Prolotherapy consists of precise injections into injured areas to provoke the body’s cytokines and enable the immune system to naturally repair the damage. PRP uses the patient’s own platelets – which are spun to create a platelet-rich plasma that is injected into the area around the torn muscle to initiate the body’s natural healing response and help repair and strengthen the torn rotator cuff.
We also use PRP and stem cell therapy to treat glenoid labral tears – or injuries to the cup of cartilage that the shoulder sits in. These tears typically do not heal themselves, as the shoulder labrum is avascular – it has a limited blood supply. By injecting the injured area with a patient’s own platelets and stem cells from their fat and bone marrow, vascularity is provided and the instinctive healing process is “jump started.” It is this type of non-surgical treatment that helped the New York Yankee’s Bartolo Colon return to the mound, even when it appeared his pitching days were over.
Additionally, we use innovative manual therapies to realign the shoulder joint to help ensure proper shoulder motion, and also pay careful attention to ligament and joint capsule tissue that is often injured at the time of a rotator cuff tear.
These safe, natural techniques – which have allowed the Magaziner Center for Wellness to help world-famous athletes return to the field, court or ice – continue to gain traction. In fact, combined, the doctors at the Magaziner Center perform thousands of these procedures each year.

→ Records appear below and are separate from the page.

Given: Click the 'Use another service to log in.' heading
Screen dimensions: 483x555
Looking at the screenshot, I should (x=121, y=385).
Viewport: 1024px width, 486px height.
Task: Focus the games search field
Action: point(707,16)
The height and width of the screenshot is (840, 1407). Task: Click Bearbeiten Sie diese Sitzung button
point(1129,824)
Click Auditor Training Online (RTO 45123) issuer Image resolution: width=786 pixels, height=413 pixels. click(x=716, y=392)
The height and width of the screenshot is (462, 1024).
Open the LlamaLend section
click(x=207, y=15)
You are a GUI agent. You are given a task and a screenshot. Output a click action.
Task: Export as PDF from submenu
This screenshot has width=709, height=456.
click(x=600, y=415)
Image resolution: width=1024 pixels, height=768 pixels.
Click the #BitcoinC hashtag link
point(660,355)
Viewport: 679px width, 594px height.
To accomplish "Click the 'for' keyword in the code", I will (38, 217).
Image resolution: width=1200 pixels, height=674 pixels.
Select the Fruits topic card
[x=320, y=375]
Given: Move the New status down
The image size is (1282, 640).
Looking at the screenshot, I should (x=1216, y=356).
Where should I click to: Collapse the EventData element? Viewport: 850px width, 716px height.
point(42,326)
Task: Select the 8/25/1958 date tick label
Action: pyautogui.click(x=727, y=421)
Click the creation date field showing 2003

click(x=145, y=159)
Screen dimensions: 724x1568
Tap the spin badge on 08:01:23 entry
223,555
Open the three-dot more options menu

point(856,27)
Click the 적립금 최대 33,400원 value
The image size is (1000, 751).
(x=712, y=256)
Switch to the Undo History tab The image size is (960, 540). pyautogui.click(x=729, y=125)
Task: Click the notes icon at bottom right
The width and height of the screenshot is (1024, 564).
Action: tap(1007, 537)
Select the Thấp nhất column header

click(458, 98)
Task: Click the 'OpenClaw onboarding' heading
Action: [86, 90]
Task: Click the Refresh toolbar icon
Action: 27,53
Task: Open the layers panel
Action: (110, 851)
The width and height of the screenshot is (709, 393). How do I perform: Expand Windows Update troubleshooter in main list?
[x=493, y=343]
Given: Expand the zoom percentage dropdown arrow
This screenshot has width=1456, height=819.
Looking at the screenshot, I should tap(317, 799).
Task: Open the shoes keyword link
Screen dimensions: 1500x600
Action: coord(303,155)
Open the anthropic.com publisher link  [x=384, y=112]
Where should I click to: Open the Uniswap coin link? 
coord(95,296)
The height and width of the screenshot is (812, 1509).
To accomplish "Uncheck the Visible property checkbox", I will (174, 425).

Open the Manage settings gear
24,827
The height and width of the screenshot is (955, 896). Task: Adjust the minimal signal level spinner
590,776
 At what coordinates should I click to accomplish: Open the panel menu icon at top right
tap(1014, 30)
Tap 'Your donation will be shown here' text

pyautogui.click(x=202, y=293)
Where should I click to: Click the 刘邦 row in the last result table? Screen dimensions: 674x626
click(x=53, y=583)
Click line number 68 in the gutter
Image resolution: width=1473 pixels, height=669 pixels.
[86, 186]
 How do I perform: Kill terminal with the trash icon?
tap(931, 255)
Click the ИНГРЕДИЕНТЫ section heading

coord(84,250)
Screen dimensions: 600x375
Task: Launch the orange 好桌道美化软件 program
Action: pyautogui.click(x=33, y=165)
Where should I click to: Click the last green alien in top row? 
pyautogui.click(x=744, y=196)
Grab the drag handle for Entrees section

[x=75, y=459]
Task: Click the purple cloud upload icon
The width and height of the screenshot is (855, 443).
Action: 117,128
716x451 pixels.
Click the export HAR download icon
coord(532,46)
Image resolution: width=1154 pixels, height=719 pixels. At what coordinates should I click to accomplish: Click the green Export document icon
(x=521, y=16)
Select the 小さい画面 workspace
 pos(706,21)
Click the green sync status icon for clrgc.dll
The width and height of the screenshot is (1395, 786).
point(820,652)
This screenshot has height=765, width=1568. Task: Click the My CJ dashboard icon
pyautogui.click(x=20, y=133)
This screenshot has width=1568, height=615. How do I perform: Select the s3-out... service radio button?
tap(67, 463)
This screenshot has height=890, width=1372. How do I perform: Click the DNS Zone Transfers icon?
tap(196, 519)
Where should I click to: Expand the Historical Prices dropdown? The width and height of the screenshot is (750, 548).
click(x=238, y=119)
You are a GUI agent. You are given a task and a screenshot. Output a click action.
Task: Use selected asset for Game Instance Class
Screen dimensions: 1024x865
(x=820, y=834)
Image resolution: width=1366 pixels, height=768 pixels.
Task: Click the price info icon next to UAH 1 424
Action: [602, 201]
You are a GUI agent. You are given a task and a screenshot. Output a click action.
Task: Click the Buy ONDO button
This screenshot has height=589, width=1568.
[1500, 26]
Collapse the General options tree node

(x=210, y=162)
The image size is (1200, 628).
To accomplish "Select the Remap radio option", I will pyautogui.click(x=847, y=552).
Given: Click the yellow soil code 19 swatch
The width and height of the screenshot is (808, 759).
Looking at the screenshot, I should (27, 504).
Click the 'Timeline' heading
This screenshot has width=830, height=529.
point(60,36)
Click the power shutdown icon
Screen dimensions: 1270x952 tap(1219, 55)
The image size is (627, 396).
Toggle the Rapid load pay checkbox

1 Scarpone M, Rabago D, Snell E, Demeo P, Ruppert K, Pritchard P, Arbogast G, Wilson JJ, Balzano JF. Effectiveness of Platelet-rich Plasma Injection for Rotator Cuff Tendinopathy: A Prospective Open-label Study. Glob Adv Health Med. 2013 Mar;2(2):26-31. doi: 10.7453/gahmj.2012.054.
2. Barber FA. Platelet-rich plasma for rotator cuff repair. Sports Med Arthrosc. 2013 Dec;21(4):199-205. doi: 10.1097/JSA.0b013e31828a7c6a.